There is a potential space leak problem when powercut happens in linking
tmpfile, in which case, inode node (with nlink=0) and its' data nodes can
be found from tnc (on flash), but there are no dentries related to the
inode, so the file is invisible but takes free space. Detailed process is
shown as:
ubifs_tmpfile
ubifs_jnl_update // Add bud A into log area
ubifs_add_orphan // Add inode into orphan list

P1 P2
ubifs_link
ubifs_delete_orphan // Delete inode from orphan list, then inode won't
// be written into orphan area, there is no chance
// to delete inode by replaying orphan.
commit // bud A won't be replayed in next mounting
>> powercut <<
ubifs_jnl_update // Link inode to dentry

The root cause is that orphan entry deletion and journal writing(for link)
are interrupted by commit, which makes the two operations are not atomic.
Fix it by doing ubifs_delete_orphan under the protection of c->commit_sem
within ubifs_jnl_update.

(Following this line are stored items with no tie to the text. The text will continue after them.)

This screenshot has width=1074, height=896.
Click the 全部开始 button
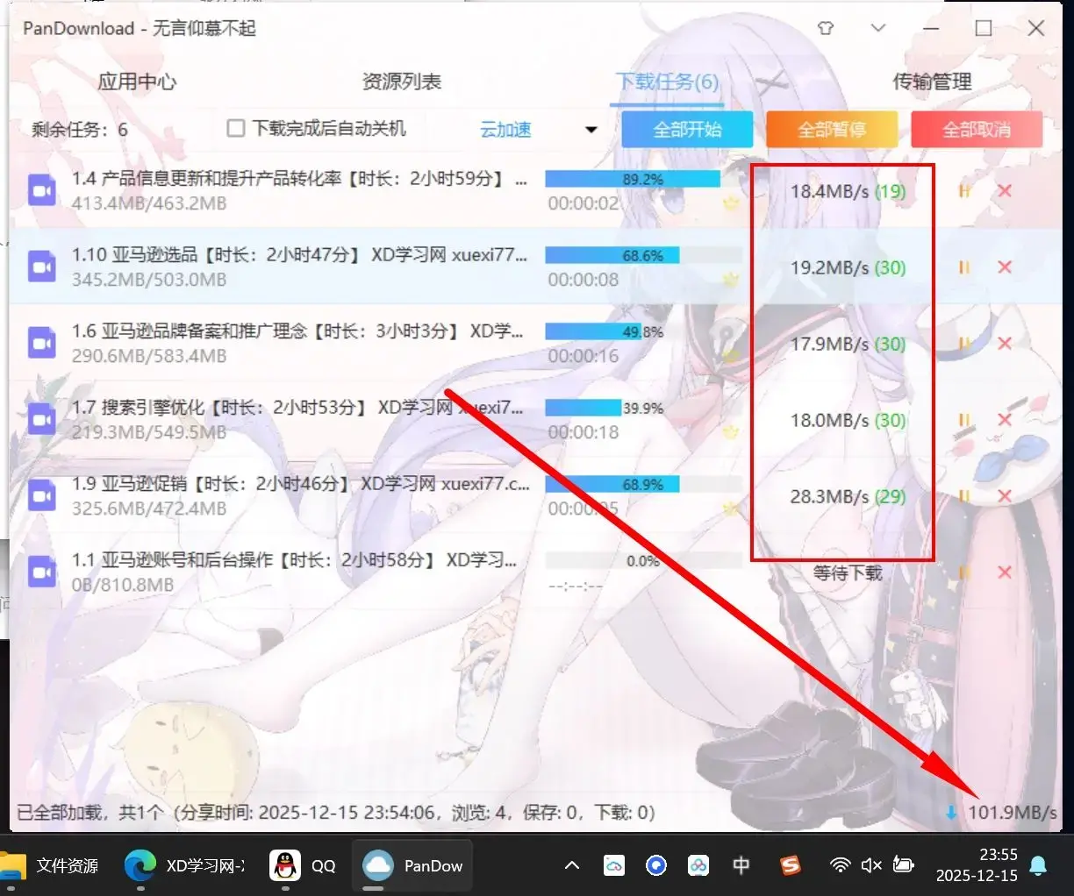pyautogui.click(x=687, y=129)

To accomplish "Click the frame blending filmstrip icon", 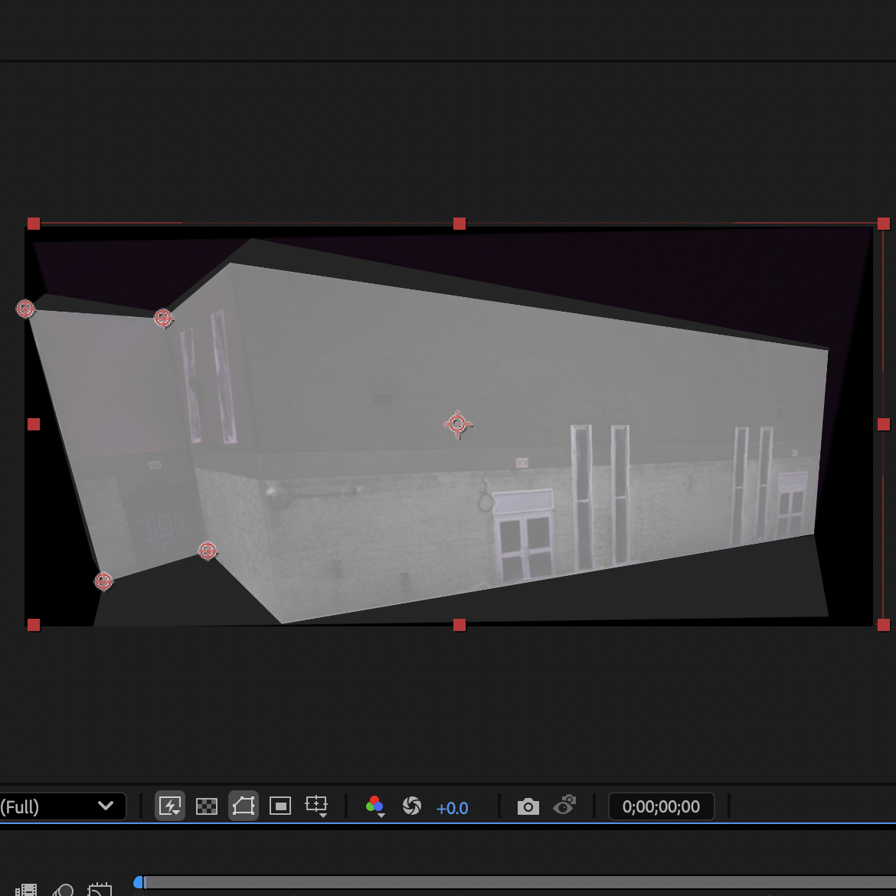I will [x=27, y=890].
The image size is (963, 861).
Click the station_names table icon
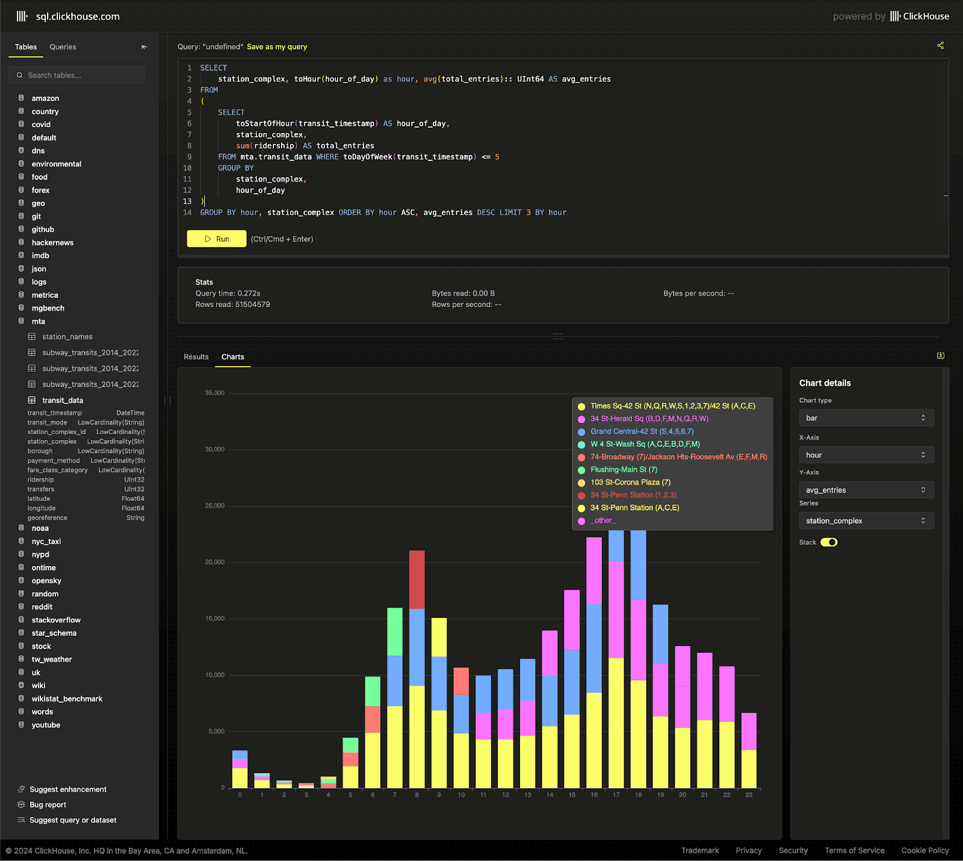pos(32,337)
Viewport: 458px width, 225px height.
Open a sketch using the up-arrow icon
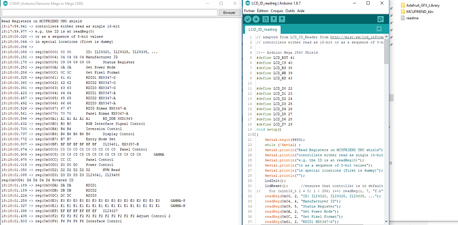[x=274, y=19]
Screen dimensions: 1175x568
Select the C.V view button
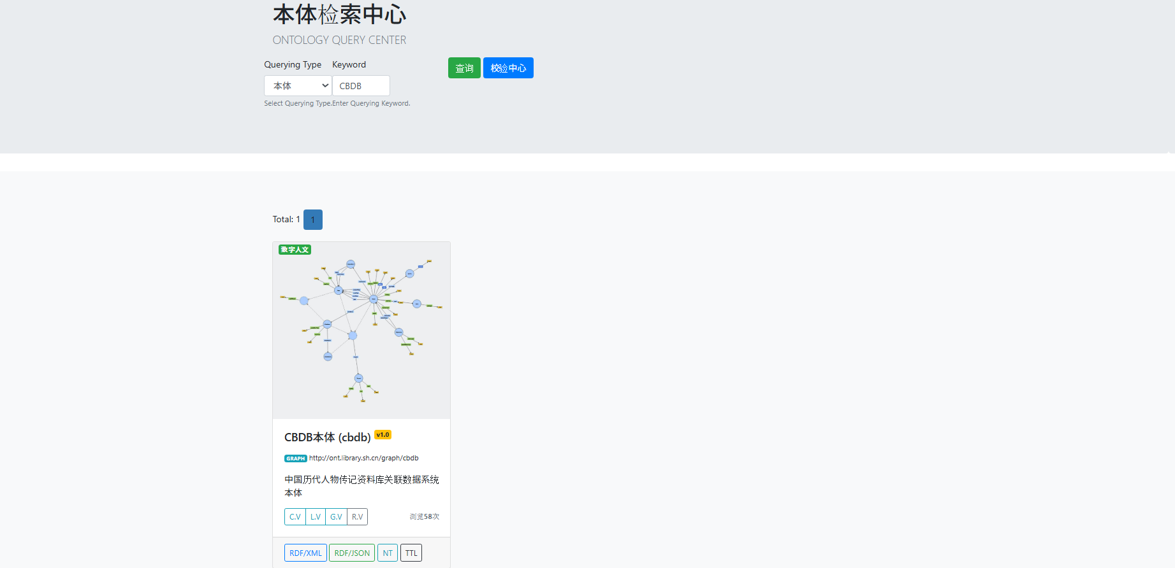[x=295, y=517]
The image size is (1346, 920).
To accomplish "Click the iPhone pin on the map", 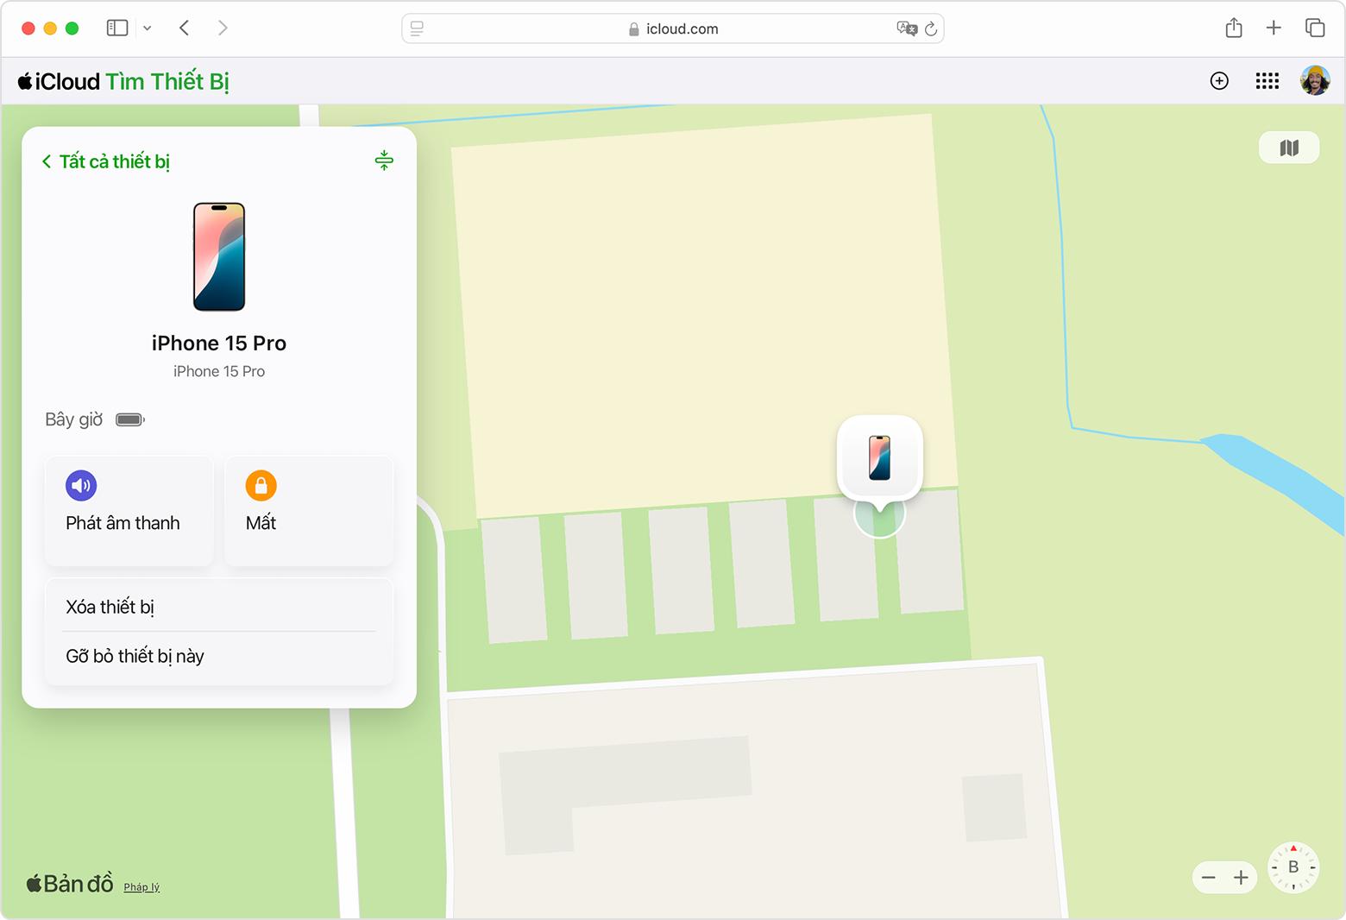I will tap(879, 457).
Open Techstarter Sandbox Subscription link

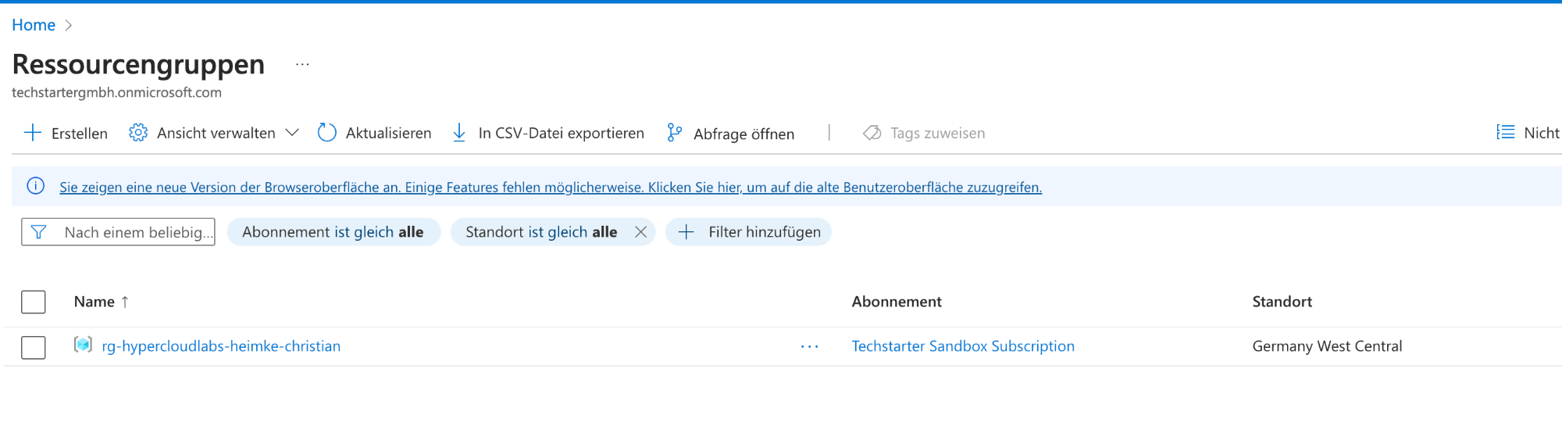tap(962, 346)
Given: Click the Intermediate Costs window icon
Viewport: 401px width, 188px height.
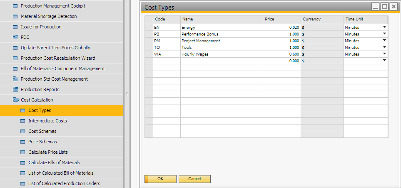Looking at the screenshot, I should tap(23, 121).
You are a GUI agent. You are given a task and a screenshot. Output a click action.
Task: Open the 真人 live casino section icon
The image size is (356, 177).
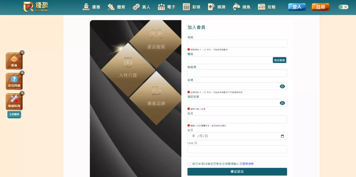(137, 7)

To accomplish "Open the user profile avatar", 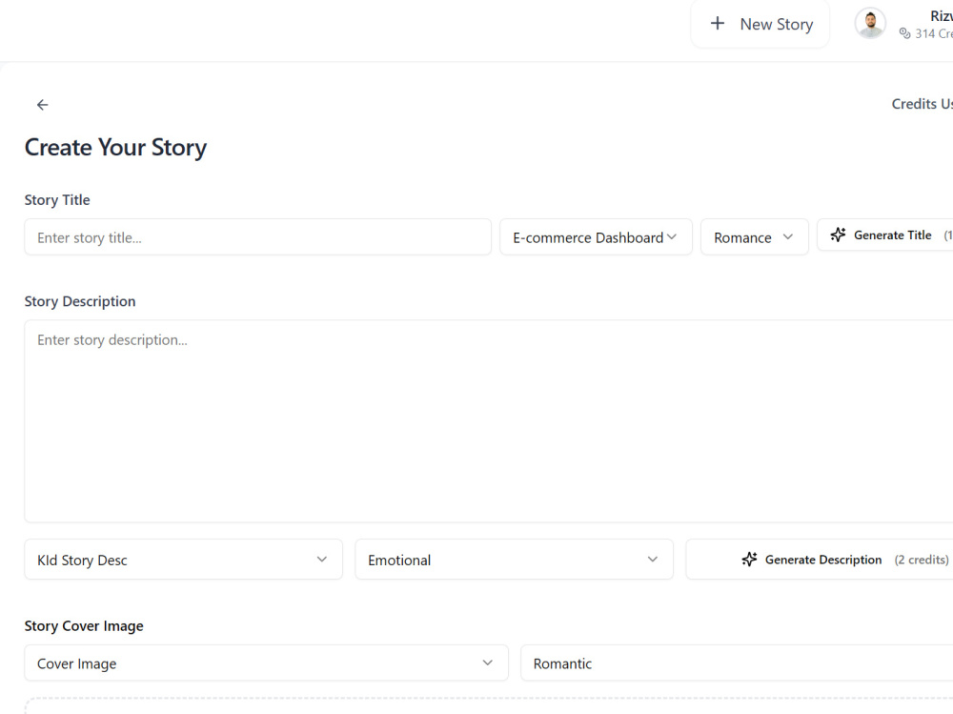I will click(870, 24).
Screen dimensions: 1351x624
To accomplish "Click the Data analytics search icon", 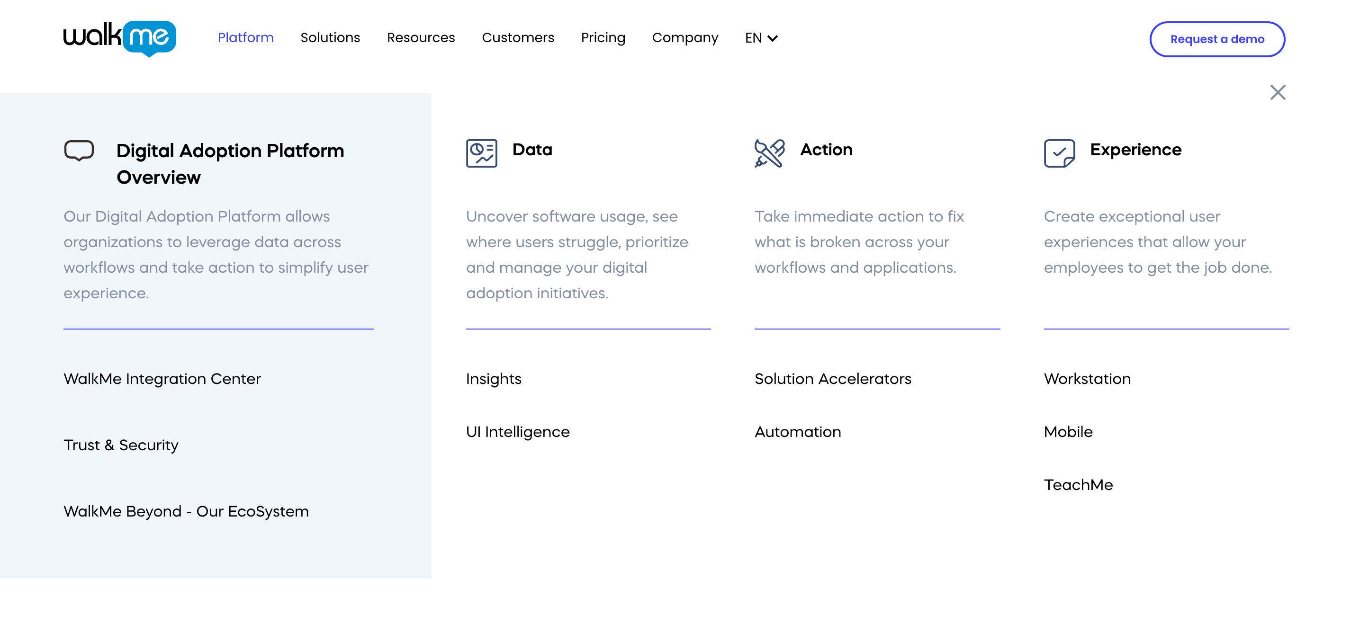I will point(481,153).
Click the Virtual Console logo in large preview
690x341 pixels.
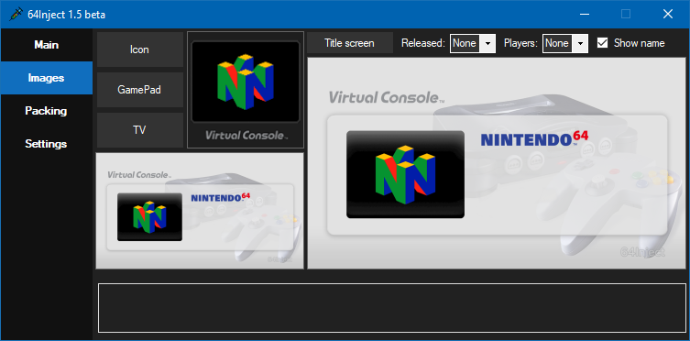coord(387,97)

This is also a preparation to support all creating
new files by orphan inode.

v1 is https://lore.kernel.org/linux-mtd/[email protected]/

Fixes: 32fe905c17f0 ("ubifs: Fix O_TMPFILE corner case in ubifs_link()")
Link: https://bugzilla.kernel.org/show_bug.cgi?id=208405
Signed-off-by: Zhihao Cheng <[email protected]>
---
fs/ubifs/dir.c | 22 ++++++++--------------
fs/ubifs/journal.c | 6 +++++-
fs/ubifs/ubifs.h | 2 +-
fs/ubifs/xattr.c | 2 +-
4 files changed, 15 insertions(+), 17 deletions(-)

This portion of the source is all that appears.